==== Provided data ====

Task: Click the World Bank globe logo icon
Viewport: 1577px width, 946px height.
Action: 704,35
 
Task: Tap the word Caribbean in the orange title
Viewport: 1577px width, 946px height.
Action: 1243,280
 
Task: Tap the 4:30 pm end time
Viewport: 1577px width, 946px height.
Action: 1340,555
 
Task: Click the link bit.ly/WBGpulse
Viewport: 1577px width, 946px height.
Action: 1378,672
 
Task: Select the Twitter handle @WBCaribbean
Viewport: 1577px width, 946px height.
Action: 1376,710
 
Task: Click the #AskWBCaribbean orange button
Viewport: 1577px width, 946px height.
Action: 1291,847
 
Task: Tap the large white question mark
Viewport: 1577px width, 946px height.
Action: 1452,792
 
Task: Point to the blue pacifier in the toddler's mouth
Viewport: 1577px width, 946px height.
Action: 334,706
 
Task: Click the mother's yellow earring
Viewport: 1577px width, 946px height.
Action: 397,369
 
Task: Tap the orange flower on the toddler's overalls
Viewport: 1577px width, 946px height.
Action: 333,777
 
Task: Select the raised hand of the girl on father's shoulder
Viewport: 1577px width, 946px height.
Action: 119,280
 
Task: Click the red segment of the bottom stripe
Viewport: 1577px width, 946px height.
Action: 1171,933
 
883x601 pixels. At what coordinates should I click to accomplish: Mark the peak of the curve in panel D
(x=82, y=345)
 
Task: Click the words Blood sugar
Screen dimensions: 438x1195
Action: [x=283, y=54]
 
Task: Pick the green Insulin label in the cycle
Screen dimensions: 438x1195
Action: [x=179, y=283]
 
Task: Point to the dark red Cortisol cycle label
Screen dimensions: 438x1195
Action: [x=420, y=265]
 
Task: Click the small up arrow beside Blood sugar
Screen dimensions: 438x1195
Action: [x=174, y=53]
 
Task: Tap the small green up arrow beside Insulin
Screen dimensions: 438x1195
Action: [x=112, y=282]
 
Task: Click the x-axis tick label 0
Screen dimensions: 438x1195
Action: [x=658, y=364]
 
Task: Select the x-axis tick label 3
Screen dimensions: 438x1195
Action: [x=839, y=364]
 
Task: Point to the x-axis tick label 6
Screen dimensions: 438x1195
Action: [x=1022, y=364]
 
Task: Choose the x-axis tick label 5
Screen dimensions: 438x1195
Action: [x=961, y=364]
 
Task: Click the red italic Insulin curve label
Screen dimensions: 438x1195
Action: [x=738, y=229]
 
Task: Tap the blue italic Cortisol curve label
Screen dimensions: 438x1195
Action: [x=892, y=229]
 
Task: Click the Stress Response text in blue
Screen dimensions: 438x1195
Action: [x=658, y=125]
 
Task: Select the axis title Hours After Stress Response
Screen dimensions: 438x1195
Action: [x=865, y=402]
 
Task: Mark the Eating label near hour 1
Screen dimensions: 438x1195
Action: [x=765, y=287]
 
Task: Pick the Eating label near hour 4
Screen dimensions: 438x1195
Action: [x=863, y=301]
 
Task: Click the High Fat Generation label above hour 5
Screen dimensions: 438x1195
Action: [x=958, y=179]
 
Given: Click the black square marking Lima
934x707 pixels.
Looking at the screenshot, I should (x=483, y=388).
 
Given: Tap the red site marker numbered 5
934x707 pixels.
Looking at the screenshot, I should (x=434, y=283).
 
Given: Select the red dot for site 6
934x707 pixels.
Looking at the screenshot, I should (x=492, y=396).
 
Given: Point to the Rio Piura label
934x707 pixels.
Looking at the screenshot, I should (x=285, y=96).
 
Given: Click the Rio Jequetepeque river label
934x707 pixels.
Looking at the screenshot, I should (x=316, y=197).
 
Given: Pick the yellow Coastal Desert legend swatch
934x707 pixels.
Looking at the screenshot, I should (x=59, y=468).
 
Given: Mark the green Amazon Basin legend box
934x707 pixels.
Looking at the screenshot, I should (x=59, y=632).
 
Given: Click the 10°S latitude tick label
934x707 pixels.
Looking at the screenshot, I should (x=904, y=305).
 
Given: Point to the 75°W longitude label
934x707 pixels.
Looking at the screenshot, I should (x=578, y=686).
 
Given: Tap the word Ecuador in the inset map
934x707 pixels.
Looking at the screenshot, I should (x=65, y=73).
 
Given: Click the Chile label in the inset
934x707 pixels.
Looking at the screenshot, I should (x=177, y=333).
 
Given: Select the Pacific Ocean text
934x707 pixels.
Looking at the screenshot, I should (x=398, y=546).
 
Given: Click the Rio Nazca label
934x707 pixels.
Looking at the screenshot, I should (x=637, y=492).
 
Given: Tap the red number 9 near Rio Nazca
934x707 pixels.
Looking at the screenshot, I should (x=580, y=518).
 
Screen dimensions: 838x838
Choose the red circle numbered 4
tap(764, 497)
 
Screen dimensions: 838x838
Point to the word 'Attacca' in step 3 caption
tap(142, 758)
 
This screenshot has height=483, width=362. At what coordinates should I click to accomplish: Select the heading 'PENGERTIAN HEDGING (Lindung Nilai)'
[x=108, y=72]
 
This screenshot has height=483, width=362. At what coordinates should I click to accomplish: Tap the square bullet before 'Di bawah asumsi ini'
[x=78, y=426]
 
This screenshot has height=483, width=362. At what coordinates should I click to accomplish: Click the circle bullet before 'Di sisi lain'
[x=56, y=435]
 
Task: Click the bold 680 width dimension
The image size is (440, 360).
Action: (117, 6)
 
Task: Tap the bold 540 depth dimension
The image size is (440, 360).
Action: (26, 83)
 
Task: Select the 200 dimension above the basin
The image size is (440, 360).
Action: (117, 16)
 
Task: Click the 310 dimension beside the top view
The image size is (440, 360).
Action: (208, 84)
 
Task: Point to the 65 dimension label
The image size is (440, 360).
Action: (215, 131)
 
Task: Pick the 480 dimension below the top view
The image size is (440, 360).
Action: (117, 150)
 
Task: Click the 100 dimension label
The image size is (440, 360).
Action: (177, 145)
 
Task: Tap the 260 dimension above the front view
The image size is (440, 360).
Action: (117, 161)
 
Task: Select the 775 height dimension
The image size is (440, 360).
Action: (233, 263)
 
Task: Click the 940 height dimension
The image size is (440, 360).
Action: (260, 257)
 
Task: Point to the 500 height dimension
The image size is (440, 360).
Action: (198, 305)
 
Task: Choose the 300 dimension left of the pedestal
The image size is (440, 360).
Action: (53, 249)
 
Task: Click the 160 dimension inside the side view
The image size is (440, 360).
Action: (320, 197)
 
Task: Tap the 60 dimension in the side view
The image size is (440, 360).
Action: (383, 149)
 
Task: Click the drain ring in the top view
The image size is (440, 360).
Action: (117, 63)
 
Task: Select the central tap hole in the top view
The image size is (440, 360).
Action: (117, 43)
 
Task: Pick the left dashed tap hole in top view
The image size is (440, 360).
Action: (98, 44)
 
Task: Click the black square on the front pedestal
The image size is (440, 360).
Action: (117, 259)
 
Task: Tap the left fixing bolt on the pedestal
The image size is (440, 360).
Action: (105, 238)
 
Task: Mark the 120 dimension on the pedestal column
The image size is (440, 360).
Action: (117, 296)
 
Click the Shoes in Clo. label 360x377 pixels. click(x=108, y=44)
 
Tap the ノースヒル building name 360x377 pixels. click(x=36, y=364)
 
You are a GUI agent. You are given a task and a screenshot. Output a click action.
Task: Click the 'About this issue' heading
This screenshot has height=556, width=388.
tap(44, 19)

====

* **Task to carry out**:
Copy the entries verbatim, everything from the line containing "Task: Click the #AskWBCaribbean orange button" down to the line containing "Action: 397,369", including both of those lines.

* **Right answer**:
Task: Click the #AskWBCaribbean orange button
Viewport: 1577px width, 946px height.
Action: 1291,847
 
Task: Tap the large white question mark
Viewport: 1577px width, 946px height.
Action: 1452,792
 
Task: Point to the blue pacifier in the toddler's mouth
Viewport: 1577px width, 946px height.
Action: 334,706
 
Task: Click the mother's yellow earring
Viewport: 1577px width, 946px height.
Action: 397,369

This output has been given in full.